L'attvità di volo programmata, per il 40% dei dipendenti è "solo a volte" ben distribuita nel turno mensile; "sempre mal distribuita" per il 35%; "quasi mai ben distribuita" per il 23%, a fronte di un 2% che la ritiene sempre ben distribuita. Il 72% dei dipendenti ritiene assolutamente non sufficenti ed efficaci l'attuale modello di richiesta, accettazione e accoglimento delle giornate di ferie, nonché il numero complessivo annuo.
Sul fronte del contratto di Ita Airways, il 77% dei dipendenti di Ita Airways intervistati, ritiene che quello attuale sia estremamente inadeguato e che dovrebbe essere migliorato in maniera significativa, sia retributivamente che normativamente, e il fatto che sia scaduto da un anno rappresenta, per ben il 91%, una "totale mancanza di rispetto nei confronti dei lavoratori che ogni giorno si impegnano garantendo la massima professionalità".
Per ben il 98% l'attuale trattamento economico è eccessivamente sbilanciato sulla parte variabile della retribuzione e l'81% chiede un rinnovo contrattuale ben bilanciato tra miglioramenti economici e normativi. Richiesta a fronte della quale il 72% dei risponenti giudica utili le assemblee e le azioni di sciopero indette dai sindacati contro il mancato rinnovo del Ccnl, il piano industriale e la non corretta corresponsione del premio di risultato.
"I risultati del sondaggio interno condotto su 2.016 dipendenti di Ita Airways, tra piloti e assistenti di volo, ci confortano e dovrebbero far aprire gli occhi all'azienda rispetto alla situazione del personale e del mancato rinnovo del contratto, scaduto ormai da oltre un anno, rinnovo invece necessario anche perché le condizioni di start up non hanno più senso di esistere". Lo dichiara all'AdnKronos Stefano De Carlo, segretario esecutivo di Anpac, commentando i risultati del sondaggio promosso da Filt-Cgil, Fit-Cisl, Uiltrasporti, Ugl Trasporto Aereo, Anpac e Anp.

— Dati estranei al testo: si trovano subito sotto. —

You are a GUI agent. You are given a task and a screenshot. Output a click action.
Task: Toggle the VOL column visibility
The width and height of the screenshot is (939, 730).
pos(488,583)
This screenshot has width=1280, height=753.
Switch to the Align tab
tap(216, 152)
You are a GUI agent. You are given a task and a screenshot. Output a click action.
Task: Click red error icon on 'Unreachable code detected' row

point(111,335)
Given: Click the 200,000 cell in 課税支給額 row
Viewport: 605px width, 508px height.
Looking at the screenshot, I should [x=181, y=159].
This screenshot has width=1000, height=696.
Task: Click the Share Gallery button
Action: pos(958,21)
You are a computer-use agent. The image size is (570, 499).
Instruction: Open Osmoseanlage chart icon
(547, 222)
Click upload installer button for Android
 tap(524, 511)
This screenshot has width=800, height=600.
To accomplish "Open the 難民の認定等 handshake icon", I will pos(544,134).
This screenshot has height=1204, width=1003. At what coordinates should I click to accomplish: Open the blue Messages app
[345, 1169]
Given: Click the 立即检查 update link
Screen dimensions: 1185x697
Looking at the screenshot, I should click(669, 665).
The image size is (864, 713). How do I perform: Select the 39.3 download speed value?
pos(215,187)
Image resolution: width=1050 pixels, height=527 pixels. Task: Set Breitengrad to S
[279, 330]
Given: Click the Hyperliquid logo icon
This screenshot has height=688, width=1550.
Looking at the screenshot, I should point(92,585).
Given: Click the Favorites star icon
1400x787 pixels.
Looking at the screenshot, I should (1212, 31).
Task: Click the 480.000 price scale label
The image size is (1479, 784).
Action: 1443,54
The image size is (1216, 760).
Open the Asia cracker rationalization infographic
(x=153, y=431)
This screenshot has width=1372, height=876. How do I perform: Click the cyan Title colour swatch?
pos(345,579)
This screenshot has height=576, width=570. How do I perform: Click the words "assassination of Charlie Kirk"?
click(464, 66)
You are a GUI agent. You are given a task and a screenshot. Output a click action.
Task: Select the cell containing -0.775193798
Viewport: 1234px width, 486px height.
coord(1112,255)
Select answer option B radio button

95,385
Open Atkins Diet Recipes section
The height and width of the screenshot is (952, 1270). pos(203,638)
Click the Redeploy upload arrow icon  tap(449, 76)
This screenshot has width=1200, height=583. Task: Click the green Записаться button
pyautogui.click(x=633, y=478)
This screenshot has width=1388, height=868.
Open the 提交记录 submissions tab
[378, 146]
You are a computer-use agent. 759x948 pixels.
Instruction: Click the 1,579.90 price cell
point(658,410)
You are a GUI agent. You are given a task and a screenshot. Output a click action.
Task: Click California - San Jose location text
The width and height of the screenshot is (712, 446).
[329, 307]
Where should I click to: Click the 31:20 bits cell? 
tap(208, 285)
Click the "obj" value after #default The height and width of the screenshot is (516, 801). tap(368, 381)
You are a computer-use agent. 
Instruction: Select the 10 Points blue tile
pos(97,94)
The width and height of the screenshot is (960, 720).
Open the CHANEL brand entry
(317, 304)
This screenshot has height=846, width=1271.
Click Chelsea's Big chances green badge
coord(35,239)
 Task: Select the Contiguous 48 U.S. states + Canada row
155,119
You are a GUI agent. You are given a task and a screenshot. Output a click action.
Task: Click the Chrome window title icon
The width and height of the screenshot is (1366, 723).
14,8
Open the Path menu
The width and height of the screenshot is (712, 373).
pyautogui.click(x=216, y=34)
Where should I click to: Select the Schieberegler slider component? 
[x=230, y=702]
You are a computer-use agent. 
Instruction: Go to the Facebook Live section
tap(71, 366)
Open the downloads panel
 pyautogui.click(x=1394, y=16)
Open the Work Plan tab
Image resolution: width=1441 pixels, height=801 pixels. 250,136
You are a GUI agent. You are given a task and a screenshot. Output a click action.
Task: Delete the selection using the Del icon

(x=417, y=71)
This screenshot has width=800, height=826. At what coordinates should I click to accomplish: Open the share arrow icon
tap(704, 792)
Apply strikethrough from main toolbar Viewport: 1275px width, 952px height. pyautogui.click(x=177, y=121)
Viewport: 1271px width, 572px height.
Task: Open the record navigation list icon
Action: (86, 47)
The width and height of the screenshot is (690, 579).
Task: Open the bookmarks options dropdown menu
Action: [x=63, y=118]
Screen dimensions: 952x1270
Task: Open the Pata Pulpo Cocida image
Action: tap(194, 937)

"L'auspicio è di chiudere il più rapidamente possibile questa tornata di rinnovo contrattuale, con soddisfazione della catergoria. Le condizioni ci sono, visti i risultati della compagnia a un anno circa dall'ingresso di Lufthansa, risultati - sottolinea De Carlo - ottenuti anche grazie all'impegno e ai sacrifici del personale che ora deve avere quello a cui ha diritto: condizioni retributive e lavorative adeguate".